President of the Riigikogu Eiki Nestor and Estonian President Kersti Kaljulaid criticized a statement made in the Riigikogu by Conservative People's Party of Estonia (EKRE) parliamentary group chairman Martin Helme against three Tallinn Circuit Court judges.
Nestor wrote on social media that Estonia is a law-governed state and part of that is an independent court that makes decisions not based on a worldview but effective laws.
"In the Soviet Union, the court's decisions were based on the party's decisions — even the judge had to be a member of the party," Nestor said, adding that he sincerely believes that nobody would want such a court to return.
President Kersti Kaljulaid likewise condemned the statement.
"I don't want to talk about the political culture in the parliament nor elementary politeness, as the first is mainly a matter of MPs' internal compass and the other an issue that belongs in the nursery," Kaljulaid wrote on social media on Thursday. "But I can't be silent when the constitutional order and the balance of powers are in danger, even if it is a deliberate provocation. MPs have, or at least should have, the best understanding about what the separation of powers is. Attacking independent judicial authority from the rostrum of the parliament is completely unacceptable."
In a speech made in the Riigikogu on Monday, Helme said in regard to the judges who allowed a same-sex marriage to be entered in the register that he wants their "heads to roll."

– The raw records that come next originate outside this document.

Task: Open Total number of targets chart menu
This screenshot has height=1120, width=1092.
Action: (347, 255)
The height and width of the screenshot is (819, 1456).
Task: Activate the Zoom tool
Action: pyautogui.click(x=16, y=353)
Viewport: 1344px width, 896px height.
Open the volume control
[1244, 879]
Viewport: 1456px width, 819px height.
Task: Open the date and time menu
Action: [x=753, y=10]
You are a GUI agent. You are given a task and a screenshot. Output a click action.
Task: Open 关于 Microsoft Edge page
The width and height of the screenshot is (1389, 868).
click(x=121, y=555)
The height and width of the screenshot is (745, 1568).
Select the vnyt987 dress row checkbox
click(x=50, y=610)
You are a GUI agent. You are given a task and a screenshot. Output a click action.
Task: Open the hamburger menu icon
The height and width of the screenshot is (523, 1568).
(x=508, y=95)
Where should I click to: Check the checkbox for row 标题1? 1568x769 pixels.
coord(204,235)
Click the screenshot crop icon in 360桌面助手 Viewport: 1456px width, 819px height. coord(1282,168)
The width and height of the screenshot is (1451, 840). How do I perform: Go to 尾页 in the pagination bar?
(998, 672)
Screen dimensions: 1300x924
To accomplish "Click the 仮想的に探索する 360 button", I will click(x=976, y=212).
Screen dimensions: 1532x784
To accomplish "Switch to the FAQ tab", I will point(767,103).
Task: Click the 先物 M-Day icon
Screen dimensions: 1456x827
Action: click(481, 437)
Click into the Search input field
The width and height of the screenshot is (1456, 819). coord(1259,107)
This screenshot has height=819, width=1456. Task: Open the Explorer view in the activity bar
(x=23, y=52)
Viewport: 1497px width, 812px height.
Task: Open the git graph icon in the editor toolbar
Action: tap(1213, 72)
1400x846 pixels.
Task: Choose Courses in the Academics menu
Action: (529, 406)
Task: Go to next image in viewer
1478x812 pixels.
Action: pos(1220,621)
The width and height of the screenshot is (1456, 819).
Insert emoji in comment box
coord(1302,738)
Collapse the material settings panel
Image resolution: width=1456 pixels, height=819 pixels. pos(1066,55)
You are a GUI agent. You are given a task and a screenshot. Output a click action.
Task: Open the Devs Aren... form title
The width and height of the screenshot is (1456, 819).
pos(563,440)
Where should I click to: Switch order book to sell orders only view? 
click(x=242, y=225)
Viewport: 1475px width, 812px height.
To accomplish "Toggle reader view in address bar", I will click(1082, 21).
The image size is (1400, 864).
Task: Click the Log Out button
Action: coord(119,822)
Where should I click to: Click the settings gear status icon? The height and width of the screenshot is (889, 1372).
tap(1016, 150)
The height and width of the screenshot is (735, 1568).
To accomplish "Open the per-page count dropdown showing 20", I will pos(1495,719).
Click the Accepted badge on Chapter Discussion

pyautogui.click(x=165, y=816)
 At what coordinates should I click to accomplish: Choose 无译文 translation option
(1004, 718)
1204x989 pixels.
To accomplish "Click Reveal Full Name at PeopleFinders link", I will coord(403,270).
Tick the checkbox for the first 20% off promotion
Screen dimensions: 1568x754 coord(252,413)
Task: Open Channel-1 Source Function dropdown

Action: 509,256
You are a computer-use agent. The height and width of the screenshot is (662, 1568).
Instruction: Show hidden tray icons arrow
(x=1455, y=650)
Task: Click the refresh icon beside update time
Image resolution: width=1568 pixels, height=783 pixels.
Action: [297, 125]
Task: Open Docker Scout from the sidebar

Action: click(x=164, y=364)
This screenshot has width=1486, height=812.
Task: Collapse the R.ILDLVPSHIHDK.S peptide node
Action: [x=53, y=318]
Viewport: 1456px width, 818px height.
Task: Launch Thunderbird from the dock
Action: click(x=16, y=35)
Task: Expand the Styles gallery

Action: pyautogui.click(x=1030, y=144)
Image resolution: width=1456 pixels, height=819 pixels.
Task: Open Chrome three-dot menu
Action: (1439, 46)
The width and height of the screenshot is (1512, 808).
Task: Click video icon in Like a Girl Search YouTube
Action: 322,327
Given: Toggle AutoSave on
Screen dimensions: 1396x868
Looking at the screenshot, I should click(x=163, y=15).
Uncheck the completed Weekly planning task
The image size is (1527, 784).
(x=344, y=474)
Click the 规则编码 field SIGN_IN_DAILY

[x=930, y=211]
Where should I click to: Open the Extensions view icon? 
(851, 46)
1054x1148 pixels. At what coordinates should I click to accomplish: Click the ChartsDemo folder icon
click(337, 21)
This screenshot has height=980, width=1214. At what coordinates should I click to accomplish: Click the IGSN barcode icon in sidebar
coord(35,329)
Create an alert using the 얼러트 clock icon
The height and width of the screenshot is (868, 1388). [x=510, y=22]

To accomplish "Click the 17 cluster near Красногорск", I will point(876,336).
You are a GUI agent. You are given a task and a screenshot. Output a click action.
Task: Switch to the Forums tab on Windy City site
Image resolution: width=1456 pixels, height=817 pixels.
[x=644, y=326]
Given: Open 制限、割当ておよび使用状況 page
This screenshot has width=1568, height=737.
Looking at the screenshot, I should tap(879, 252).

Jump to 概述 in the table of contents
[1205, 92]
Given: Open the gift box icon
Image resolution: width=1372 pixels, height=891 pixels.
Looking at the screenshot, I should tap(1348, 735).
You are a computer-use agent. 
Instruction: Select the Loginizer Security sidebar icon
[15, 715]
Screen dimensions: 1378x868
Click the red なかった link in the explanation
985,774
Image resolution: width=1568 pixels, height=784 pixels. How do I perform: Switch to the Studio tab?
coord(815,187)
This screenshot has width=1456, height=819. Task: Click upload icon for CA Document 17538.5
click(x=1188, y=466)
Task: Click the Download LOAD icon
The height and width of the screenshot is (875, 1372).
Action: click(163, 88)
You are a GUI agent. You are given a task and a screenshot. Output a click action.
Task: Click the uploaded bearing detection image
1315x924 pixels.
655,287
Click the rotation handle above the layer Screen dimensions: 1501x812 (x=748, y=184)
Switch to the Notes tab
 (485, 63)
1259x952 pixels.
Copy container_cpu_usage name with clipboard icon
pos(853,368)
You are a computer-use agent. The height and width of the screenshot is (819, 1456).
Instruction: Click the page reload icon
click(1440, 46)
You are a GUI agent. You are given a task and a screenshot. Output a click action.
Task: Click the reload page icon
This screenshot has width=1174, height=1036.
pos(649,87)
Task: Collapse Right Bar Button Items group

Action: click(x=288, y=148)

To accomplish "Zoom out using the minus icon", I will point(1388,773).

"I want a threat to be heard from this rostrum," Helme said. "I want the heads of Virgo Saarmets, Maret Altnurme and Kaire Pikamae to roll because it cannot be that some women come together and just change Estonian laws and then decide that nobody can touch them."
Chief Justice of the Supreme Court Priit Pikamäe has also condemned Helme's statement.
In January, Tallinn Circuit Court ordered the Harju county government to enter into the Estonian population register a marriage concluded between two men in Sweden. In February, Tallinn Administrative Court ordered the Ministry of the Interior to enter the adoption of a same-sex civil partnership into the population register.
The Registered Partnership Act stepped into force on Jan. 1, 2016, but its implementing acts have yet to be adopted in the Riigikogu.
The legislative body finished the first reading of the implementing provisions on Nov. 25, 2015, after which it was decided that discussing the provisions would continue in the Legal Affairs Committee, where the last discussion concerning them took place on Jan. 21, 2016.